Mexican gas stations
Private companies as of last week can own and operate gas stations, as Mexico opens the gasoline retail sector to competition.
Options for investors include opening new outlets, and becoming partners of the operators of existing stations, most of whom are franchisees or lessees of Pemex, the state-owned company, which for 78 years had a monopoly on all aspects of Mexico’s oil business.
Mexico currently has around 12,000 gas stations.
In addition, gas station operators will as of June be able to import gasoline and diesel fuel, in addition to buying from Pemex.
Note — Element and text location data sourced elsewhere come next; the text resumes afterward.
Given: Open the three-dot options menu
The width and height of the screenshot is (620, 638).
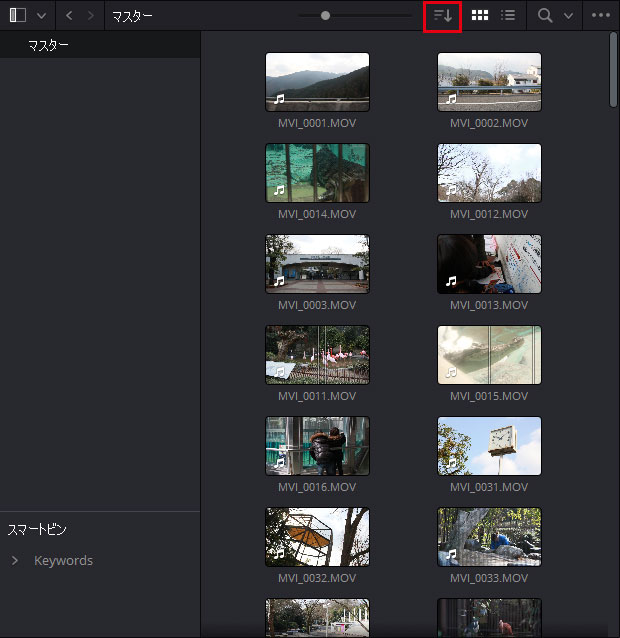Looking at the screenshot, I should tap(601, 16).
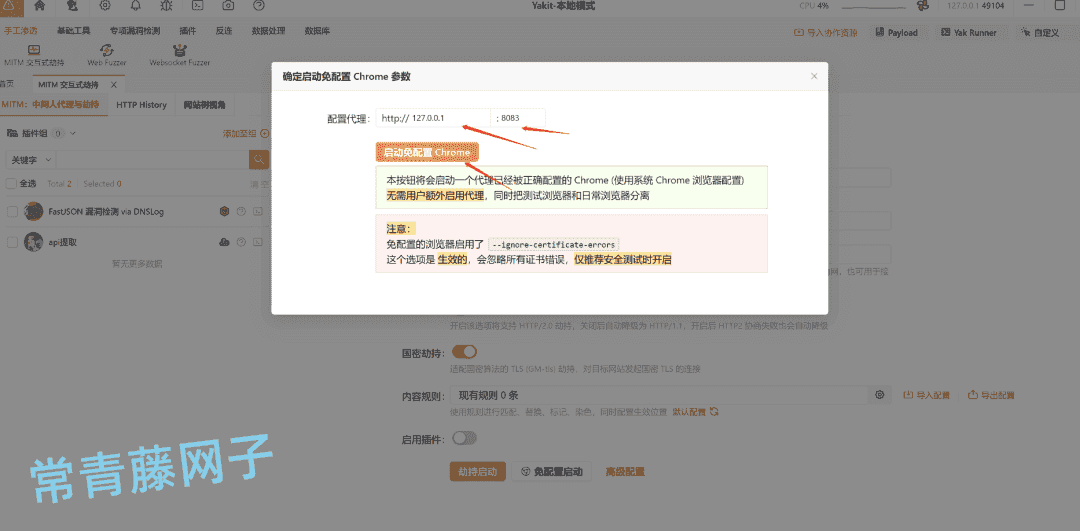1080x531 pixels.
Task: Switch to HTTP History tab
Action: (141, 105)
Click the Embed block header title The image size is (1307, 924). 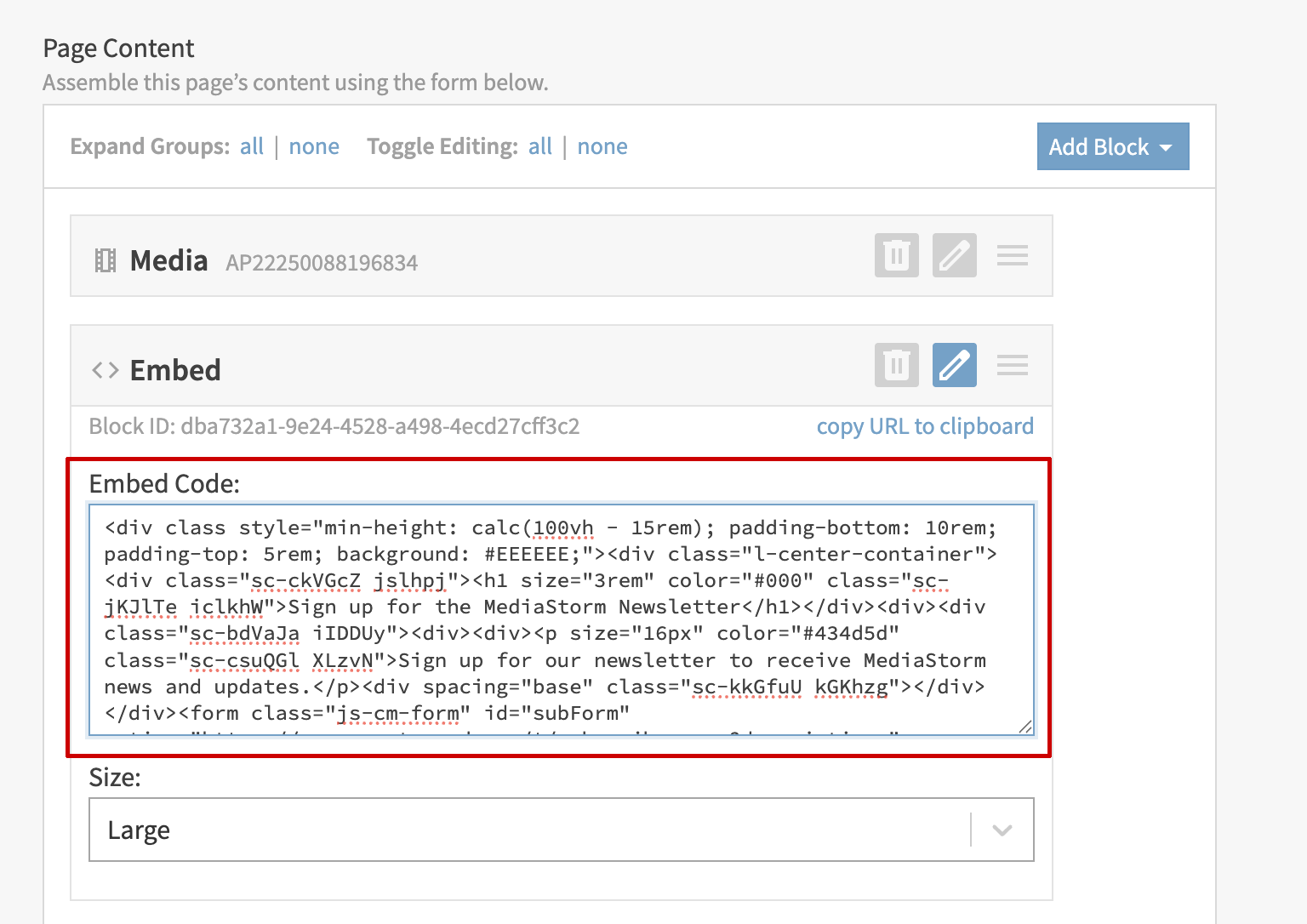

United States-based Gulf Oil LP, the first foreign company to open non Pemex-branded gas stations, plans to have 100 outlets operating by the end of the year, both full-service and self-service.
For its part, Mexico’s biggest Coca-Cola bottler plans to turn more than 200 Pemex outlets into OXXO stations, through arrangements with current operators.
Femsa-owned OXXO is Mexico’s biggest chain of mini supermarkets, with more than 13,000 locations, including convenience stores in many gas stations.
The rate of expansion of privately-owned chains of gas stations is likely to increase, with the expiration over time of existing contracts between operators and Pemex.
Environmental and local commercial approvals would be needed for any new outlet.
Mexico in 2014 approved sweeping reforms to the country’s oil-gas sector, including the right of private companies – national and foreign – to develop oil-gas resources.